Description:
A sequence is almost-increasing if it does not contain three consecutive elements $$$x, y, z$$$ such that $$$x\ge y\ge z$$$.
You are given an array $$$a_1, a_2, \dots, a_n$$$ and $$$q$$$ queries.
Each query consists of two integers $$$1\le l\le r\le n$$$. For each query, find the length of the longest almost-increasing subsequence of the subarray $$$a_l, a_{l+1}, \dots, a_r$$$.
A subsequence is a sequence that can be derived from the given sequence by deleting zero or more elements without changing the order of the remaining elements.
Input Format:
The first line of input contains two integers, $$$n$$$ and $$$q$$$ ($$$1 \leq n, q \leq 200\,000$$$) — the length of the array $$$a$$$ and the number of queries.
The second line contains $$$n$$$ integers $$$a_1, a_2, \dots, a_n$$$ ($$$1 \leq a_i \leq 10^9$$$) — the values of the array $$$a$$$.
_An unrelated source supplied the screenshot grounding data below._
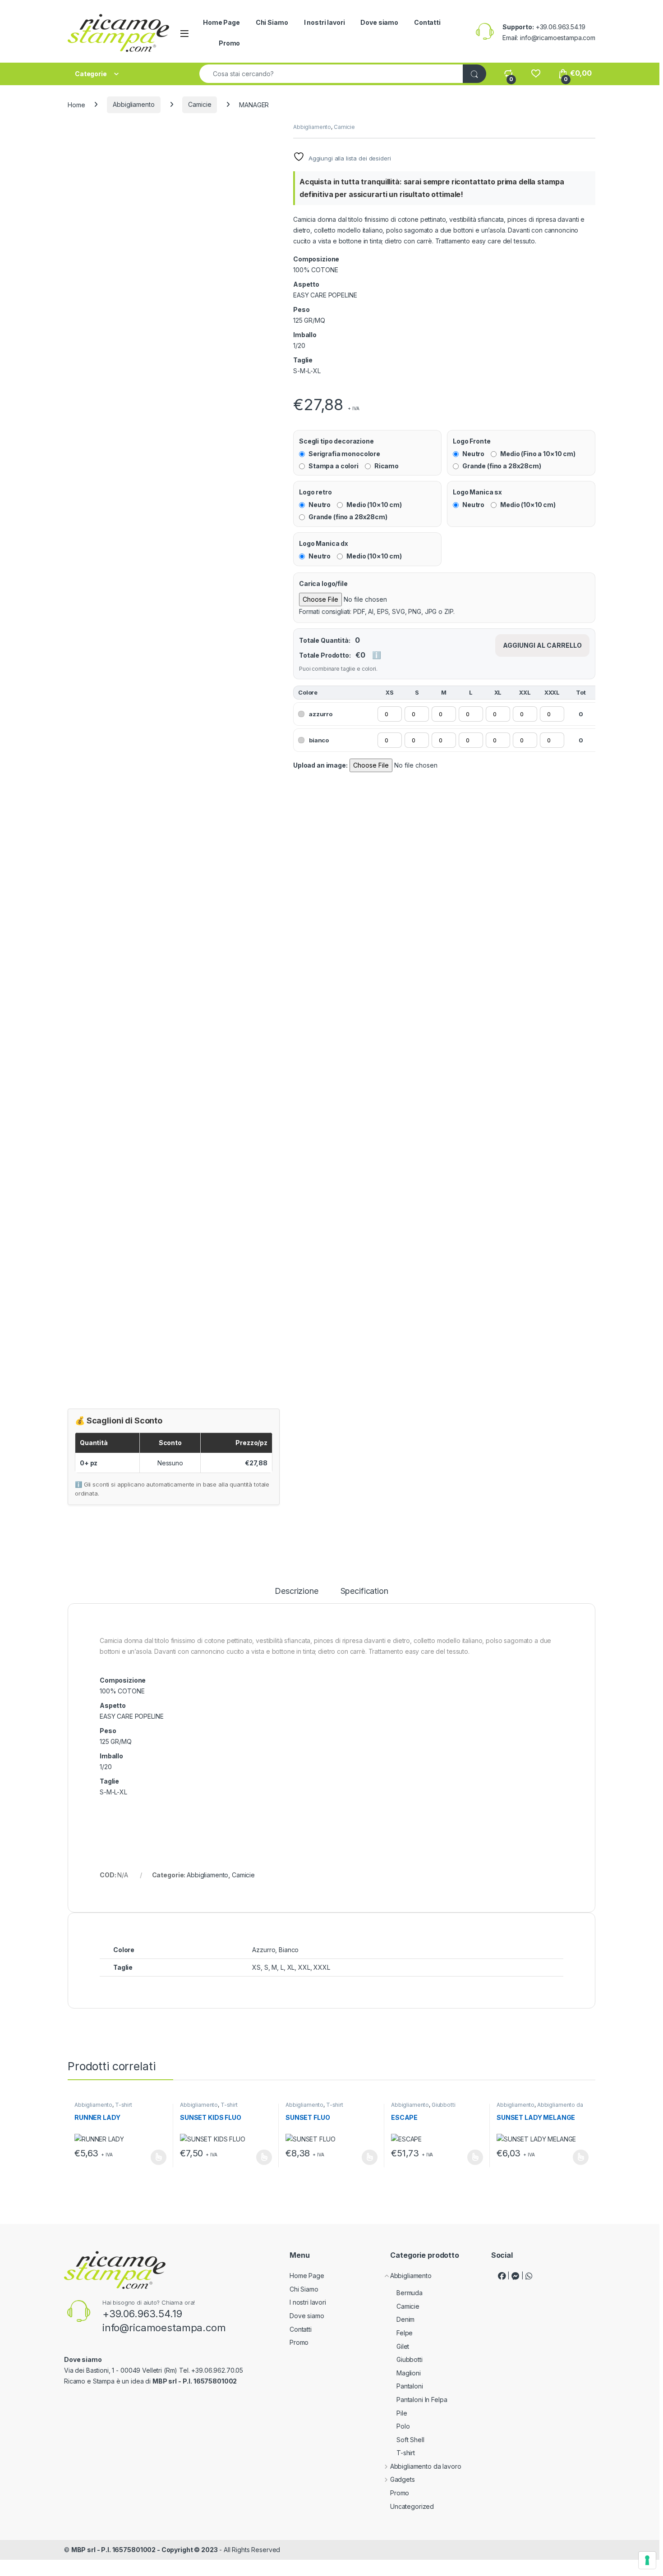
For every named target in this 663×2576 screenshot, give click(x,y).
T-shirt (123, 2104)
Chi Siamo (272, 22)
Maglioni (408, 2373)
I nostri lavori (324, 22)
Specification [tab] (364, 1591)
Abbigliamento (133, 104)
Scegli (157, 2157)
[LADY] (294, 389)
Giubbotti (444, 2104)
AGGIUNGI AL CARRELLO (542, 645)
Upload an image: (320, 765)
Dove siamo (379, 22)
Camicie (199, 104)
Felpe (404, 2333)
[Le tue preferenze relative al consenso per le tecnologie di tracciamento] (647, 2560)
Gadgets (402, 2479)
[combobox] (331, 73)
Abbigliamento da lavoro (540, 2107)
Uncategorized (412, 2506)
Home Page (221, 22)
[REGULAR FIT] (298, 389)
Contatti (427, 22)
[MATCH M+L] (296, 389)
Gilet (402, 2346)
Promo (229, 43)
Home (76, 104)
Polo (403, 2426)
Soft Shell (410, 2439)
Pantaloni (409, 2386)
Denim (405, 2319)
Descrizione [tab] (296, 1591)
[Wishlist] (535, 73)
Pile (401, 2413)
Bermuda (409, 2293)
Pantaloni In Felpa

Each of the next $$$q$$$ lines contains the description of a query. Each line contains two integers $$$l$$$ and $$$r$$$ ($$$1 \leq l \leq r \leq n$$$) — the query is about the subarray $$$a_l, a_{l+1}, \dots, a_r$$$.
Output Format:
For each of the $$$q$$$ queries, print a line containing the length of the longest almost-increasing subsequence of the subarray $$$a_l, a_{l+1}, \dots, a_r$$$.
Note:
In the first query, the subarray is $$$a_1, a_2, a_3 = [1,2,4]$$$. The whole subarray is almost-increasing, so the answer is $$$3$$$.
In the second query, the subarray is $$$a_1, a_2, a_3,a_4 = [1,2,4,3]$$$. The whole subarray is a almost-increasing, because there are no three consecutive elements such that $$$x \geq y \geq z$$$. So the answer is $$$4$$$.
In the third query, the subarray is $$$a_2, a_3, a_4, a_5 = [2, 4, 3, 3]$$$. The whole subarray is not almost-increasing, because the last three elements satisfy $$$4 \geq 3 \geq 3$$$. An almost-increasing subsequence of length $$$3$$$ can be found (for example taking $$$a_2,a_3,a_5 = [2,4,3]$$$ ). So the answer is $$$3$$$.